No results posted yet for this study

Summary

The goal of this clinical intervention is to test if two forms of transcranial current stimulation, transcranial direct current stimulation (tDCS) or transcranial alternating current stimulation (tACS) can alleviate neuropathic eye pain in a sample of 20 patients.

The main aims are:

* Test if tDCS/tACS can alleviate neuropathic eye pain and/or other cerebral symptoms: brain fatigue, migraine, light sensitivity, etc.
* Test if one stimulation method is superior to the other Patients will be treated for a total of fifteen 30-minute stimulation sessions, three times a day over a five-day period, each stimulation separated by approximately 4 hours, with either active tACS or tDCS over the scalp corresponding to primary sensory and motor areas.

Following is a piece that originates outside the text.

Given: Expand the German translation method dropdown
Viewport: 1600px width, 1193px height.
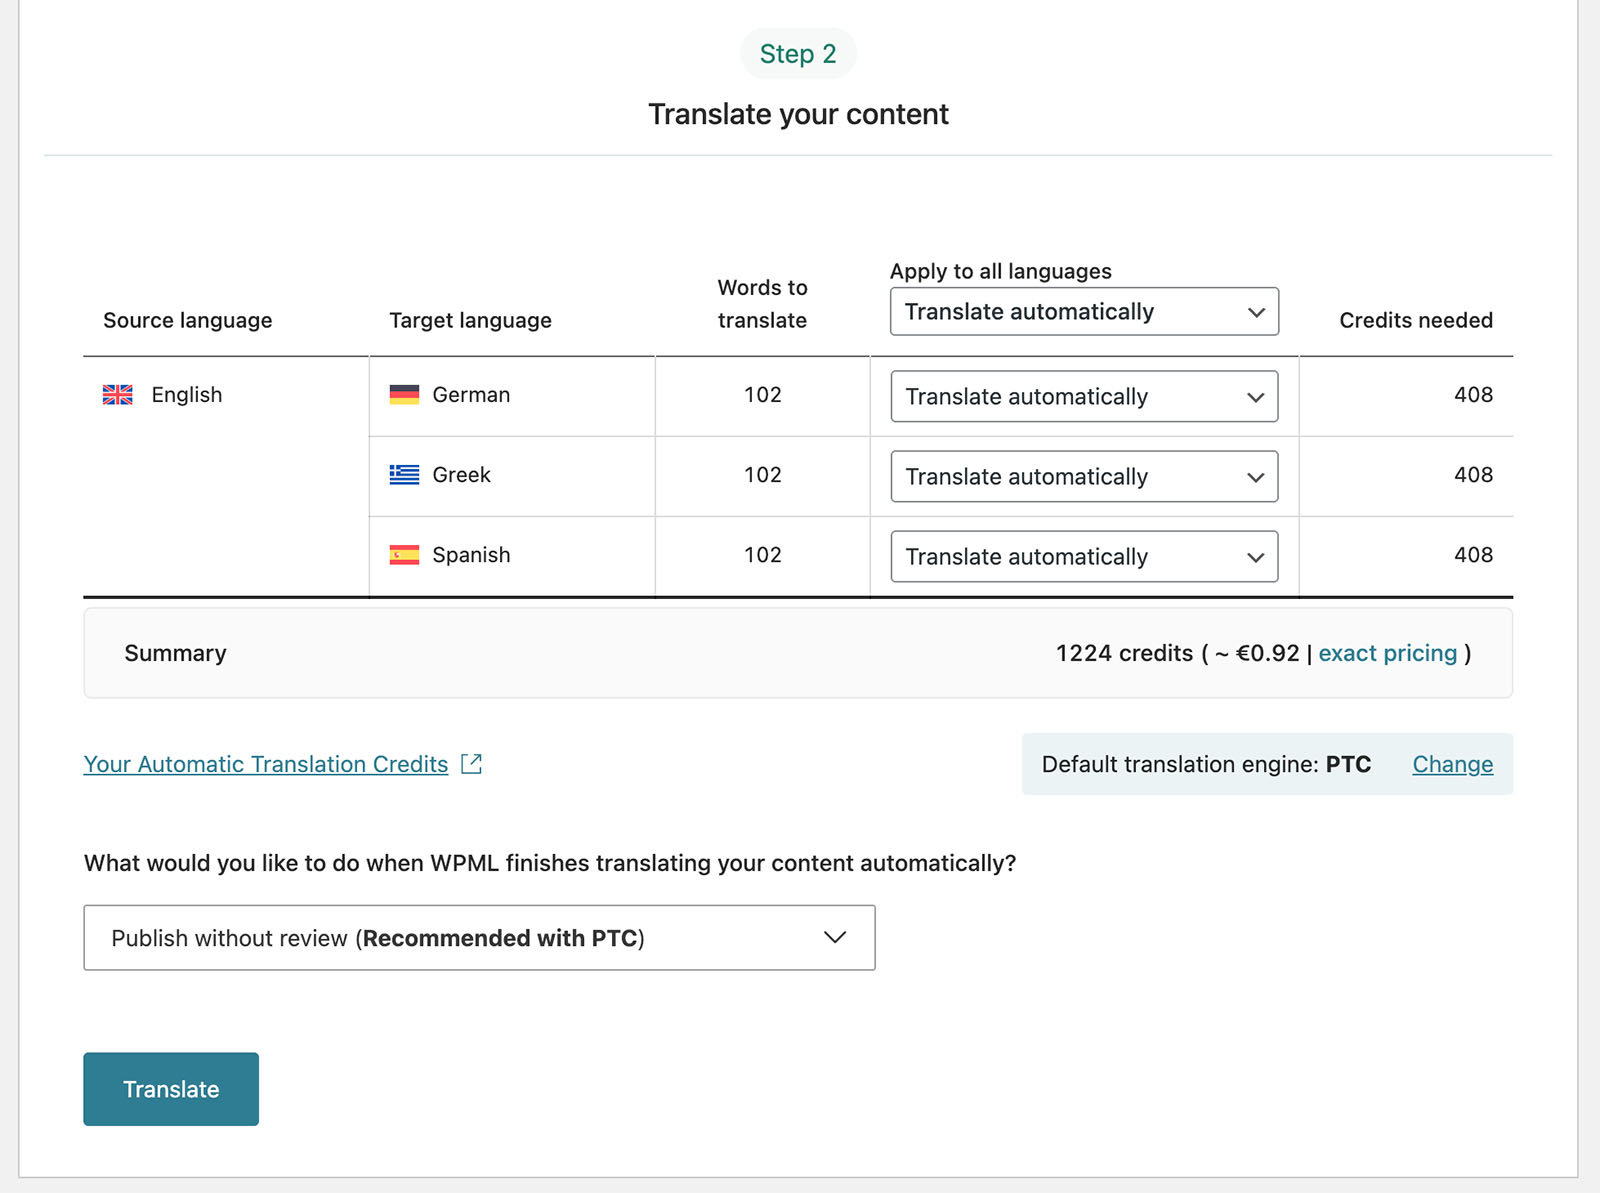Looking at the screenshot, I should point(1084,397).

The patients will have questionnaires to monitor subjective experiences and pupillometry before and after treatment to monitor experimental outcomes.

Conditions

  • Eye Pain
  • Neuropathy, Optic
  • Cerebral Injury

Interventions

DEVICE

DC-Stimulator Plus (NeuroConn GmbH, Germany)

Transcranial alternating current stimulation

DEVICE

Sooma direct current stimulator (Sooma, Finland)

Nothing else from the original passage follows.